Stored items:
== Segment start ==
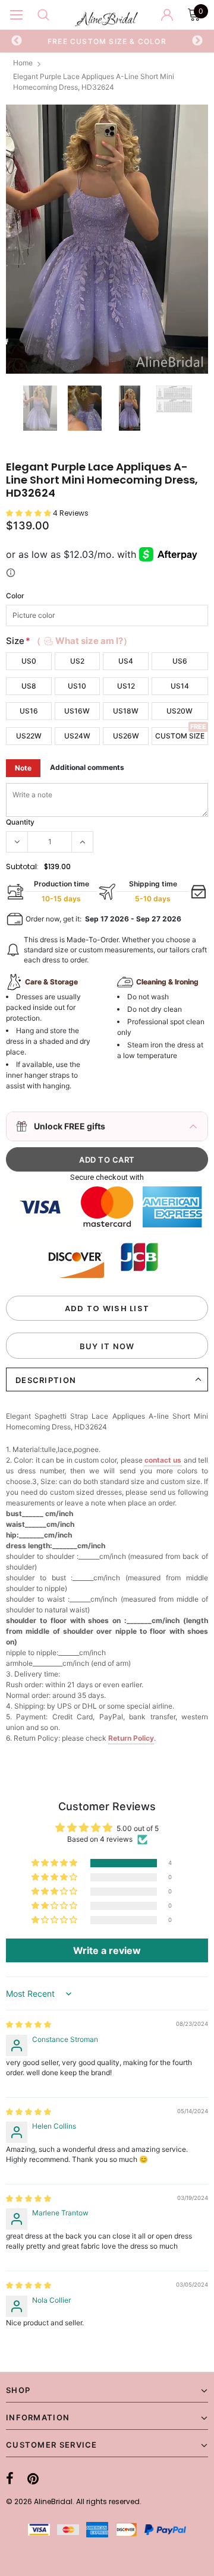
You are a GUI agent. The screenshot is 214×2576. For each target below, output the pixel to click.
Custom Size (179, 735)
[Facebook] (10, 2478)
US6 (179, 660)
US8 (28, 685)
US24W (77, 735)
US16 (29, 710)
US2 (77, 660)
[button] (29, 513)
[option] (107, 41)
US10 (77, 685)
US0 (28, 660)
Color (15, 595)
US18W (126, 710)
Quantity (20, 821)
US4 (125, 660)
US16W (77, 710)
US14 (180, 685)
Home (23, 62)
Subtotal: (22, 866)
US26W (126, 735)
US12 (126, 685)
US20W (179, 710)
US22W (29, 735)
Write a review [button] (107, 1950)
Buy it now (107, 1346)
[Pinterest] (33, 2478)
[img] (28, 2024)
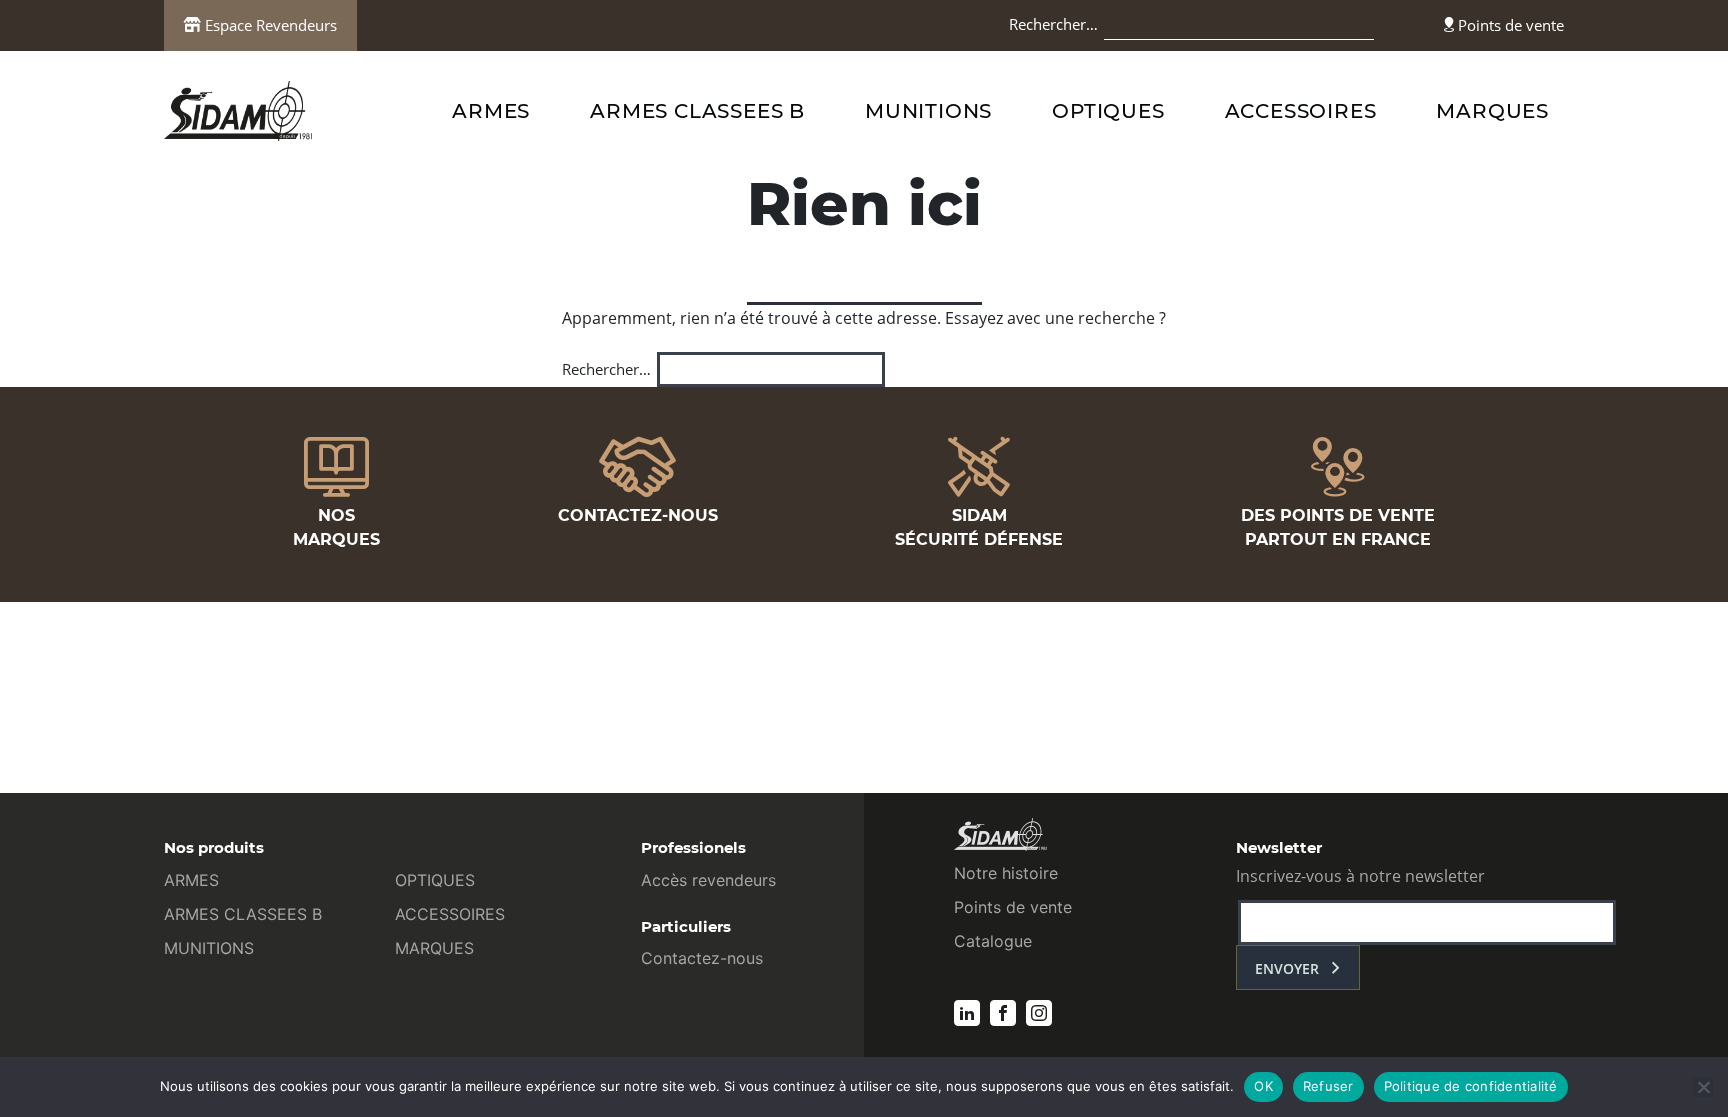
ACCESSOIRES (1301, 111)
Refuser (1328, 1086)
== Segment end ==
| What to produce |
The expected output is every record above, copied exactly, without pictures.

| Your solution |
You are a GUI agent. The screenshot is 214×2576. For each target below, output the pixel to click.
Custom Size (179, 735)
[Facebook] (10, 2478)
US6 (179, 660)
US8 (28, 685)
US24W (77, 735)
US16 (29, 710)
US2 (77, 660)
[button] (29, 513)
[option] (107, 41)
US10 (77, 685)
US0 (28, 660)
Color (15, 595)
US18W (126, 710)
Quantity (20, 821)
US4 (125, 660)
US16W (77, 710)
US14 (180, 685)
Home (23, 62)
Subtotal: (22, 866)
US26W (126, 735)
US12 (126, 685)
US20W (179, 710)
US22W (29, 735)
Write a review [button] (107, 1950)
Buy it now (107, 1346)
[Pinterest] (33, 2478)
[img] (28, 2024)
ACCESSOIRES (1301, 111)
Refuser (1328, 1086)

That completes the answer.